S&P 500 tem pior mês desde maio de 2012

sexta-feira, 30 de agosto de 2013 17:40 BRT
 

Por Ryan Vlastelica

NOVA YORK, 30 Ago (Reuters) - As ações dos Estados Unidos fecharam em queda nesta sexta-feira, em dia marcado por baixo volume, com o S&P 500 registrando sua pior queda mensal desde maio de 2012.

Investidores evitaram fazer grandes apostas, antes de um fim de semana prolongado graças ao feriado na segunda-feira e diante da ainda incerta situação na Síria.

O índice Dow Jones recuou 0,21 por cento, para 14.810 pontos. O índice Standard & Poor's 500 teve desvalorização de 0,32 por cento, para 1.632 pontos. O termômetro de tecnologia Nasdaq caiu 0,84 por cento, para 3.589 pontos.

No mês, o Dow Jones recuou 4,4 por cento, o S&P 500 perdeu 3,1 por cento e o Nasdaq teve variação negativa de 1 por cento.

As negociações foram voláteis durante a tarde, com os índices oscilando entre a estabilidade e perdas sólidas enquanto o secretário de Estado dos EUA, John Kerry, afirmava que o governo da Síria usou gás venenoso contra cidadãos e defendeu uma resposta militar limitada.

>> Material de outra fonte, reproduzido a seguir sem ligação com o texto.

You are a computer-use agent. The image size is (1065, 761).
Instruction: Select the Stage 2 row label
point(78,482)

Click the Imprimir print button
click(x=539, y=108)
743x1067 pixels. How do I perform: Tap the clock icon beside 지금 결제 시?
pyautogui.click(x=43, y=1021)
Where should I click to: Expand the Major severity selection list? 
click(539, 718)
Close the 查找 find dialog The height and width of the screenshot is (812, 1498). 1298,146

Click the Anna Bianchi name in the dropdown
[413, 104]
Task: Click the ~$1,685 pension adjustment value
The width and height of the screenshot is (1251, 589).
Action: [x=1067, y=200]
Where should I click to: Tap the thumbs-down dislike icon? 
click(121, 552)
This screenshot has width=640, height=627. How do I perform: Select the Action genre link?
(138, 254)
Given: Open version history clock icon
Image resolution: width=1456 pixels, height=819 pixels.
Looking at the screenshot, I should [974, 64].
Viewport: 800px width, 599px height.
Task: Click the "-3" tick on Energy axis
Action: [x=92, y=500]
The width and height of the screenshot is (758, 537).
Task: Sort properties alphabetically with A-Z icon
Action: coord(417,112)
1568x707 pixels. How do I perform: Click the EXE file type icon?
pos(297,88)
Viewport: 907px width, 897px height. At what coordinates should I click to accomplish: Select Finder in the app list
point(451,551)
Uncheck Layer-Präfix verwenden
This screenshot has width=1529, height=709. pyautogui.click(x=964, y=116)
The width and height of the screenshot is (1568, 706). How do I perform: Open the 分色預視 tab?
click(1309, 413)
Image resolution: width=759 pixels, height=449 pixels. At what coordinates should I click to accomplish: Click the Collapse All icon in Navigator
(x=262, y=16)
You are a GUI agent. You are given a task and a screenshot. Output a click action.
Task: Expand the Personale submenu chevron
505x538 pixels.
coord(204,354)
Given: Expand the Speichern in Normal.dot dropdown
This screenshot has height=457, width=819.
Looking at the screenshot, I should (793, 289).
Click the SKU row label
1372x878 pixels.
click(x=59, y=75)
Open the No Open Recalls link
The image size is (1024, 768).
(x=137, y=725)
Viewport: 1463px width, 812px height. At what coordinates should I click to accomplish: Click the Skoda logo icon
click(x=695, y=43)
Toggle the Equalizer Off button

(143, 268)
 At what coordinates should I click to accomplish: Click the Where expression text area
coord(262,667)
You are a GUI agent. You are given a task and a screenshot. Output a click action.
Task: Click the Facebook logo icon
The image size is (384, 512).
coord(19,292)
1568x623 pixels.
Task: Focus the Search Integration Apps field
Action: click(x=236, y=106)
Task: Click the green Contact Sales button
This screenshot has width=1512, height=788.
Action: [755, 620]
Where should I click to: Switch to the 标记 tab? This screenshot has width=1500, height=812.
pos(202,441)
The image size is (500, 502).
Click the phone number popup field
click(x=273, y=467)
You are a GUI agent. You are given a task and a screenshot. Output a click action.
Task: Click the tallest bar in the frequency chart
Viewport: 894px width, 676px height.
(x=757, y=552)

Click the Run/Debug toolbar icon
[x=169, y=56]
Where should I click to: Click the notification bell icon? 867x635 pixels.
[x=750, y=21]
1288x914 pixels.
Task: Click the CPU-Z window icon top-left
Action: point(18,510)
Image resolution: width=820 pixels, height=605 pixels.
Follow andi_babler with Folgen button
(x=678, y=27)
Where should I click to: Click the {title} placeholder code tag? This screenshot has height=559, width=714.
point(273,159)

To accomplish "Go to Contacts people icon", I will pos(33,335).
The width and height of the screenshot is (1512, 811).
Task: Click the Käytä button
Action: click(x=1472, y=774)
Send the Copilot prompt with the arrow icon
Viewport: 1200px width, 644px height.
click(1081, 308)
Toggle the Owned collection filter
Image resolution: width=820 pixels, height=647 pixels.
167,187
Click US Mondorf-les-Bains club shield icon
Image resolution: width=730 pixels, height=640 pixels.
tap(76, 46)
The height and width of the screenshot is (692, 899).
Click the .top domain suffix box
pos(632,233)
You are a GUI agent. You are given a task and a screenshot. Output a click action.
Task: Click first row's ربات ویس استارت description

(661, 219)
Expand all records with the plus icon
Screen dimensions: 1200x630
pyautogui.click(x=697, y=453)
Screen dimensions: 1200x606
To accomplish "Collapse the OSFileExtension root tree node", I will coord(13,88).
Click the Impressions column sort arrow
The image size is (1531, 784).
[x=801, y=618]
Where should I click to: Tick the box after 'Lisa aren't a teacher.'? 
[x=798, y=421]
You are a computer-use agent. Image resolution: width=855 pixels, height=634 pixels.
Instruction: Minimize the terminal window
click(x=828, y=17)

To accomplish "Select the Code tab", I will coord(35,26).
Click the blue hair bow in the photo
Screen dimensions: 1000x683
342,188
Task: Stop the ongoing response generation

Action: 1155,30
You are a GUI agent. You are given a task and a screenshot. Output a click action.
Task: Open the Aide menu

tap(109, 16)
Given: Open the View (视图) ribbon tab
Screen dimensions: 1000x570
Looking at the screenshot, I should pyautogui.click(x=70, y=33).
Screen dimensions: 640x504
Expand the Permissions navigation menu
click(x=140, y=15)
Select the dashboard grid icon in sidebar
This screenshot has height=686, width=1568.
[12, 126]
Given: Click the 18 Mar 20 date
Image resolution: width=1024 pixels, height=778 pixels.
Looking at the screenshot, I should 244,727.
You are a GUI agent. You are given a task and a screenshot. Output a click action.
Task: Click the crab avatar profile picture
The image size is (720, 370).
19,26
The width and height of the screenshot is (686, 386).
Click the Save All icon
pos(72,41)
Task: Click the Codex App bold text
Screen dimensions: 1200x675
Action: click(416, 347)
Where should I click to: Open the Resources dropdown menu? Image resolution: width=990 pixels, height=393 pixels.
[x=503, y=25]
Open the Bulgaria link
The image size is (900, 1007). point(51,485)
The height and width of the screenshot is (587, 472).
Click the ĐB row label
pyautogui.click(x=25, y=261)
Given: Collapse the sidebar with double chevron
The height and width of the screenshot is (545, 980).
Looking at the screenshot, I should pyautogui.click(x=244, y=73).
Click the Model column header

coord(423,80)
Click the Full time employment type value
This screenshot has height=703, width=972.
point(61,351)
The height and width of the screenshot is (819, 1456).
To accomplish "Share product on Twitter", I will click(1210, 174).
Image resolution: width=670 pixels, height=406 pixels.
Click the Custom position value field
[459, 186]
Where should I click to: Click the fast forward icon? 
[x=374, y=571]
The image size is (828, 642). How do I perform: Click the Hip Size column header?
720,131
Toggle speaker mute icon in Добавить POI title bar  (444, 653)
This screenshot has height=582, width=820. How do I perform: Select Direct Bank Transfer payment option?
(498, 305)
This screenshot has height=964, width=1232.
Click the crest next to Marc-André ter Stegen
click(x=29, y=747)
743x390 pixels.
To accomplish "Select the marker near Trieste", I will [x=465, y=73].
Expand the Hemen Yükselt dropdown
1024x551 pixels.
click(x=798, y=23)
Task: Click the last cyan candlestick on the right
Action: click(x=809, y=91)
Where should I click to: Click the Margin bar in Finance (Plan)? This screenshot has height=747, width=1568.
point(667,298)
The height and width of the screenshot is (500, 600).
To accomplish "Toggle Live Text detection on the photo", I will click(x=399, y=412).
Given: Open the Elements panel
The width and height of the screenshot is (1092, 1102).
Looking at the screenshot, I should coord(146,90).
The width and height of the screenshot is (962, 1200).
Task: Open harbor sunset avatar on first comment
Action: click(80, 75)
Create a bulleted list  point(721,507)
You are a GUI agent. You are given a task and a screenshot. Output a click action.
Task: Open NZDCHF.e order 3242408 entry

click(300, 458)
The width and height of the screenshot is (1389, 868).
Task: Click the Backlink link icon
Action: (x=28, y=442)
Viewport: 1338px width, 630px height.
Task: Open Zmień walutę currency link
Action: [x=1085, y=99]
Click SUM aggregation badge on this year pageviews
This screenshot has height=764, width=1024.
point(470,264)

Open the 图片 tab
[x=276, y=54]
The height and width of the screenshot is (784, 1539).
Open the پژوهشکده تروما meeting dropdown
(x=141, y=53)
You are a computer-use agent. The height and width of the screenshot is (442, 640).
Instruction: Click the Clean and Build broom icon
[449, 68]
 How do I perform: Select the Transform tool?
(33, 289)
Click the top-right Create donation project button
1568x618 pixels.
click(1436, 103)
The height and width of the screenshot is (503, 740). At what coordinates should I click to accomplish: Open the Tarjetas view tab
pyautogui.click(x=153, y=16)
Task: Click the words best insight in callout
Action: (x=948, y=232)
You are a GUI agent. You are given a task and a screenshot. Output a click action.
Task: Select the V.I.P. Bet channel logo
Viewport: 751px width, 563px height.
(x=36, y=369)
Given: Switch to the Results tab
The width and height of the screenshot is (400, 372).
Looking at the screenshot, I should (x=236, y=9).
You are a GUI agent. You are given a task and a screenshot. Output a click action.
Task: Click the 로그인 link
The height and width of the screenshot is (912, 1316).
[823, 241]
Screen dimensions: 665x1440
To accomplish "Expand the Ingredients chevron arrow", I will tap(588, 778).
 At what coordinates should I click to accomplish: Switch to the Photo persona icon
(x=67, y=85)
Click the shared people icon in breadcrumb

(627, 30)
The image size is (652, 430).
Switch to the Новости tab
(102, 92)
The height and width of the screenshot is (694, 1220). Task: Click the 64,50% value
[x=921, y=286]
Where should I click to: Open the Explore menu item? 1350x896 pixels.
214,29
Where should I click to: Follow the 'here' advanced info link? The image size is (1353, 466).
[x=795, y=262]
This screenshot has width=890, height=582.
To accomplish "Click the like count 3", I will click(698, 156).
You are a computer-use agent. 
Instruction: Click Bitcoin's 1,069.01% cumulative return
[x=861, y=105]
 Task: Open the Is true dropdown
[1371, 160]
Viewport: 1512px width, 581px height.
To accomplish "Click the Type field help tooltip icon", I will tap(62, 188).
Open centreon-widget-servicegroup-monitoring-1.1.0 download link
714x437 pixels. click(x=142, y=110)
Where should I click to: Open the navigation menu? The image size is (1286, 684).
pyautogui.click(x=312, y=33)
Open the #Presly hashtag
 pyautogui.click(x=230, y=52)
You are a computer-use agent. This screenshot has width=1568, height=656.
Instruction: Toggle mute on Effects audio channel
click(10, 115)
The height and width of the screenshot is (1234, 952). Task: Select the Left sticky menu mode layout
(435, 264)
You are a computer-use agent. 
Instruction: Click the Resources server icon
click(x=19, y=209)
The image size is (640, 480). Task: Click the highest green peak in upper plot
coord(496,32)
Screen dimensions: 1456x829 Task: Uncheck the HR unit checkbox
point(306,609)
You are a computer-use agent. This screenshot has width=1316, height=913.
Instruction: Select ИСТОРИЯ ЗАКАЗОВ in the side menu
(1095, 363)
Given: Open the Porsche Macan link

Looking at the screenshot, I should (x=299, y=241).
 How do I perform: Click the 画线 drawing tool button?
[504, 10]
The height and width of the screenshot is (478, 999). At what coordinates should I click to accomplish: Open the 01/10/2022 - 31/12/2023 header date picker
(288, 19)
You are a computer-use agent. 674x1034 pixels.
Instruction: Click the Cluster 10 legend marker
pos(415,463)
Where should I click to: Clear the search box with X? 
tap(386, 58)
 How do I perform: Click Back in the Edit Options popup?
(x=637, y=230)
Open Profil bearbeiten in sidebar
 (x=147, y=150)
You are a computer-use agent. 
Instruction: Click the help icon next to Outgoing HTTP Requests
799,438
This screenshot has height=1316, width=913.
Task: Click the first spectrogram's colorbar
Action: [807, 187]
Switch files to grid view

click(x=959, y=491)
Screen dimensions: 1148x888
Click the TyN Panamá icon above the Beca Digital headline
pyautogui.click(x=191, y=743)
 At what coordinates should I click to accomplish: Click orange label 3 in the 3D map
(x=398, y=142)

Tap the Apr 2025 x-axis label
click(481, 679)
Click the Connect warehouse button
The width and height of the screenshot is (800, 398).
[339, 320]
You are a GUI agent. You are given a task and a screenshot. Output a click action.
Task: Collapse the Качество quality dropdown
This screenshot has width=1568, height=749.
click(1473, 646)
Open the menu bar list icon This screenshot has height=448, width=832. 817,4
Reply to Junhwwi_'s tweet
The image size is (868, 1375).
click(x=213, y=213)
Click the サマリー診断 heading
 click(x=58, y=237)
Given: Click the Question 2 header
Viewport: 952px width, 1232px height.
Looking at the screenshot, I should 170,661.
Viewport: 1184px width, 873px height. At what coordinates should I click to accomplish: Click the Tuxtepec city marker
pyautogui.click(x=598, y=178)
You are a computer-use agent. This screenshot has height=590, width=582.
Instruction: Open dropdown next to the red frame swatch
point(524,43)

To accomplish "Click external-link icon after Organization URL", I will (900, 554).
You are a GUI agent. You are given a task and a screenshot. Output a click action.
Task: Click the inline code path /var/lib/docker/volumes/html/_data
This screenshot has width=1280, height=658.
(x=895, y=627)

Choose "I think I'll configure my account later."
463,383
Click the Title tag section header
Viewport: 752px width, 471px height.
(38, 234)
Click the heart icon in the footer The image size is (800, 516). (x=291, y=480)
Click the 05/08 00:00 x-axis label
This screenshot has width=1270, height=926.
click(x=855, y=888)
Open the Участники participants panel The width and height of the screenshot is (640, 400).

E o presidente do país, Barack Obama, disse mais tarde que não tomou uma decisão final sobre uma intervenção na Síria.

"As pessoas estão desconfortáveis com não saber o que está acontecendo", disse o gestor de portfólio do Pioneer Investment Management, John Carey. "Com essa incerteza e chegando ao feriado do Dia do Trabalho, estamos vendo as pessoas se afastarem".

O S&P 500 perdeu 1,8 por cento na semana, terceiro declínio nas últimas quatro semanas.

O índice de volatilidade CBOE avançou 2,2 por cento, cravando alta semanal de 22 por cento. O volume de negociações foi baixo antes do feriado de segunda-feira. Cerca de 3,99 bilhões de ações foram negociadas na New York Stock Exchange, na Nasdaq e na NYSE MKT, abaixo da média diária até agora neste ano, de cerca de 6,31 bilhões de ações.

"Eu tendo a ver a fraqueza como uma oportunidade para comprar, a menos que haja algum tipo de crise global", disse Carey, que ajuda a gerir cerca de 200 bilhões de dólares em ativos. "A Síria não é a crise em si mesma, mas se realmente adotarmos medidas militares, pode haver repercussões". Ação militar "é sempre bastante arriscada".